L’étoffe d’une héroïne
Avec
Danai Gurira

Le grand public a découvert DANAI GURIRA grâce à ses rôles de femme combative dans The Walking Dead et Black Panther. Elle continue sur sa lancée et devient l’une des femmes les mieux rémunérées du blockbuster phare de l’année, Avengers: Endgame. L’actrice et dramaturge parle à CHRISTINE LENNON d’identité culturelle, de la famille Marvel, et de l’importance de créer de la magie.
Danai Gurira ne passe pas inaperçue. Lorsque l’actrice de 41 ans fait son entrée dans le restaurant situé sur le toit de l’hôtel Dream à Hollywood, vêtue d’un jean délavé, d’une blouse en soie crème et de lunettes de soleil aviateur miroitantes, elle irradie dans la lumière matinale. Difficile de dire si les autres clients reconnaissent en elle la Générale Okoye, protectrice féroce de la famille royale du Wakanda dans le film Black Panther, ou plutôt la tout aussi effrayante zombie-tueuse Michonne dans la série The Walking Dead. Peut-être sont-ils tout simplement éblouis par sa prestance naturelle, mais quoi qu’il en soit, tous les regards sont braqués sur elle.
« J’anime un atelier d’écriture près d’ici », explique-t-elle en s’asseyant et en observant par-dessus la rambarde les bureaux et les studios environnants. Elle fait référence à la nouvelle ligne sur son CV : auteure pour une mini-série TV. Si les gens la connaissent pour ses performances impressionnantes à l’écran, elle est aussi une dramaturge renommée et ses pièces ont reçu plusieurs prix, dont une nomination aux Tony Awards. Elle et son amie Lupita Nyong’o se sont attelées à l’adaptation d’Americanah, le roman acclamé de Chimamanda Ngozi Adichie, qui relate les existences compliquées de deux nigériens, ainsi que leur histoire d’amour. L’amitié de Danai et de Lupita Nyong’o a débuté lorsque cette dernière a joué dans Eclipsed, une pièce de Danai Gurira ayant pour toile de fond la guerre civile libyenne.

Jeu de données:
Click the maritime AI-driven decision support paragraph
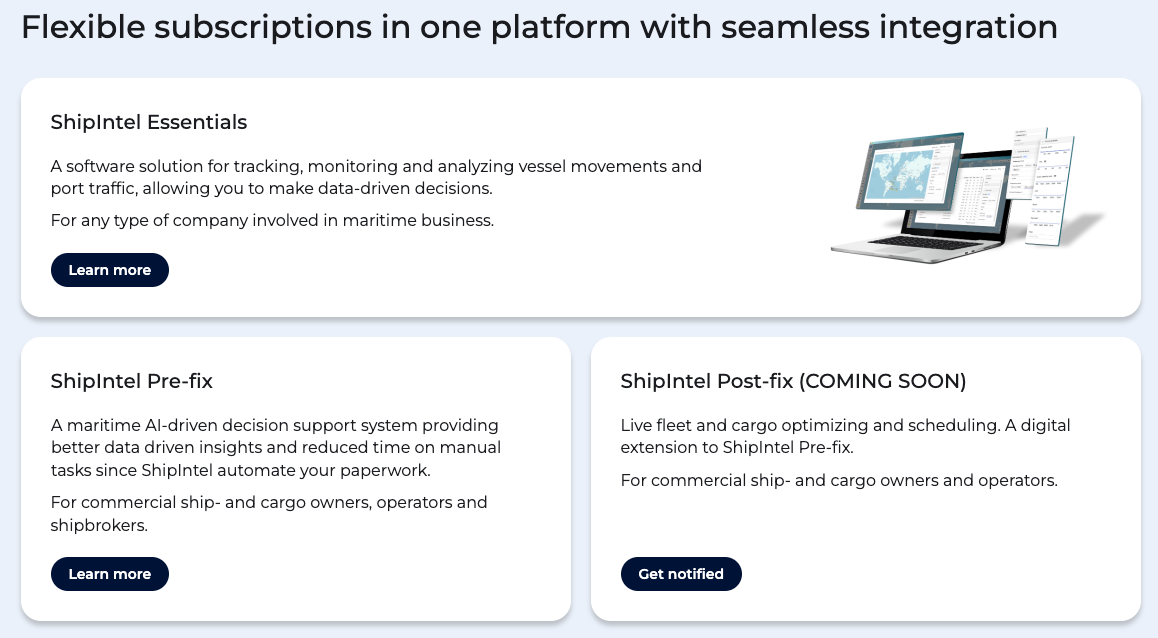The height and width of the screenshot is (638, 1158). pyautogui.click(x=276, y=447)
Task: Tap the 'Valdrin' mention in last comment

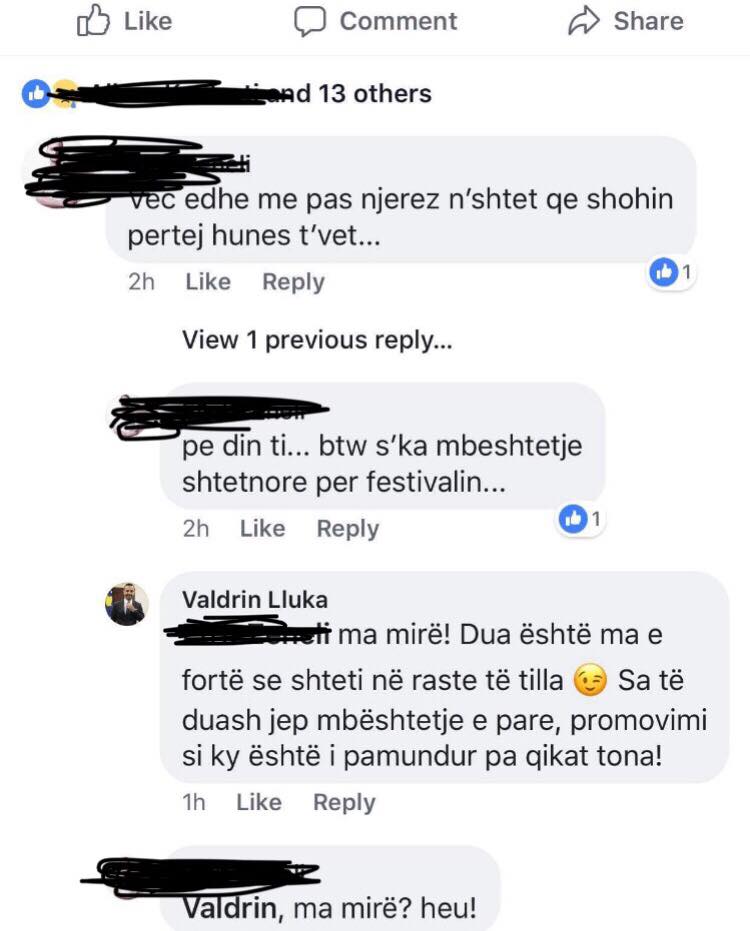Action: [229, 908]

Consignes:
**A.** D’après le portrait de Danai Gurira, expliquez comment est née son amitié avec Lupita Nyong’o.
**B.** Rédigez la suite du portrait de Danai Gurira à partir de sa dernière phrase.

Réponses:
**A.** Leur amitié a débuté lorsque Lupita Nyong’o a joué dans Eclipsed, une pièce écrite par Danai Gurira.

**B.**
« Il s’agissait de collaborer et NON de coopérer. Je suis toujours prête à avoir une conversation à CŒUR OUVERT sur ce en quoi je CROIS, et pourquoi. »
C’est la première fois que Danai est à la tête d’une équipe d’auteurs pour un projet de cette envergure, ce qui la ravit. « Chacun apporte sa vision », dit-elle avec enthousiasme. « Je nous définissais comme des Transformers avant même que nous ne commencions à collaborer. Notre connexion a été forte. Nous passons du bon temps, mais nous travaillons dur. L’autre jour, nous avons enchaîné 12h30 de travail d’affilée. »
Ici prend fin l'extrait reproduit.